Pollsters are wondering what's going on.

"All this gives me the impression of quicksand," said pollster Rafi Smith.

The main added variable is Kadima itself. It sprang from nowhere into the lead. Previous attempts to forge centrist parties in Israel have ended in flashy failures. Now the pollsters have to readjust their assumptions — or throw them out.

With predictions of a turnout of less than 60 percent and polls showing more than 20 percent undecided, the trick is to figure out who is going to vote at all, and where the wavering voters will come to rest.

Pollsters say a key to predicting what undecided voters will do is what they did last time. Follow-up questions allow pollsters to cut the undecided number to 3 or 4 percent, Zemach said. In the end, they tend to "go home," voting the same way as before.

With the emergence of Kadima, that no longer works. Likud and Labor are traditionally Israel's largest parties, but they're suddenly also-rans.

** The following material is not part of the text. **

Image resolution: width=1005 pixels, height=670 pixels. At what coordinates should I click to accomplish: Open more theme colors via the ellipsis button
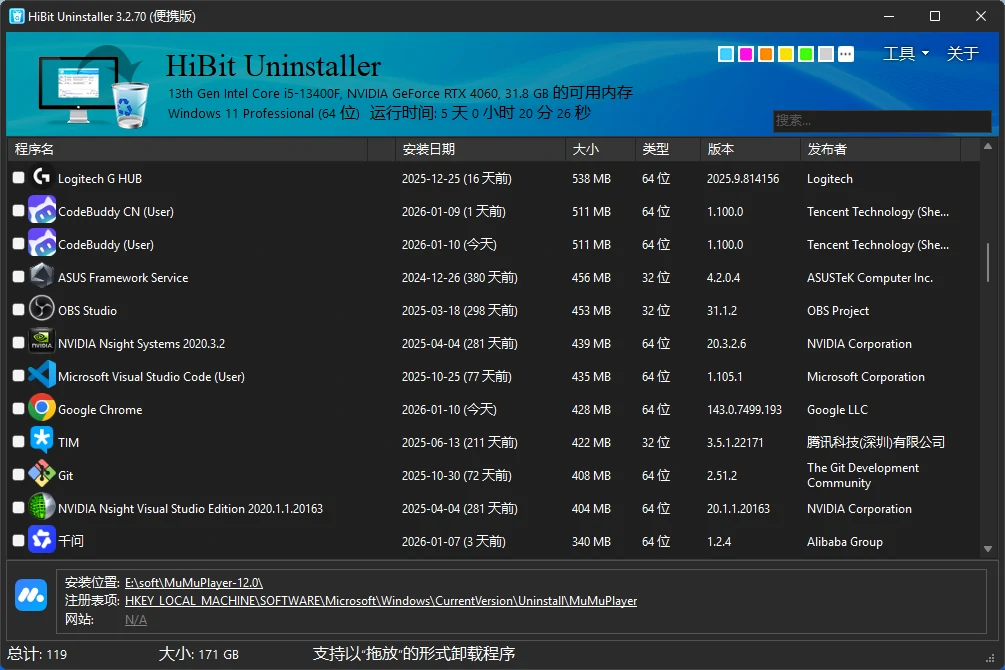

"This is the hardest assumption we have to make," said Zemach, who has been conducting pre-election polls since 1973 and is Israel's best-known pollster, adding that "we no longer have the luxury" of putting voters back in their old parties.

All this makes Smith nervous. His own polls consistently show Kadima winning about 35 seats, but his gut feeling is different. "I don't have the impression that every third person is actually going to vote for Kadima," he said, warning of election night surprises.

Smith himself tripped up last November, when his exit poll showed elder statesman Shimon Peres winning the Labor Party primary. The winner by a wide margin was union boss Amir Peretz. Smith said there's a crack in the glass on top of his desk, where he slammed down his fist after figuring out where he went wrong.

In January, normally reliable Palestinian pollsters were way off in their exit polls, insisting that the ruling Fatah had won the Palestinian parliamentary election, when it was Hamas in a landslide.

Fears of similar scenario will be in play when Zemach and two of her colleagues go on competing television stations the moment voting ends on March 28 to present their exit poll projections.

Under the best of circumstances, it's a nerve-racking moment, Zemach said. This year, with the added variables, it's even worse. "I'm not going to do it again after this election," she pledged, because there's too much pressure, and that causes errors.

Gideon Rahat, a Hebrew University political scientist, has watched this with concern. He complained that the weekly polls, published on the front pages of the major newspapers and broadcast prominently on TV, have distorted the electoral process, turning it into a sport, with people picking favorites.

"The horse race aspect is problematical, because elections are not a horse race," he said. "They are supposed to be a decision between world views, ideologies and political programs."

Yaron Ezrachi, a Hebrew University professor specializing in culture and democracy, said the polls were "a form of disruption and diversion," but only one factor in an already imperfect system.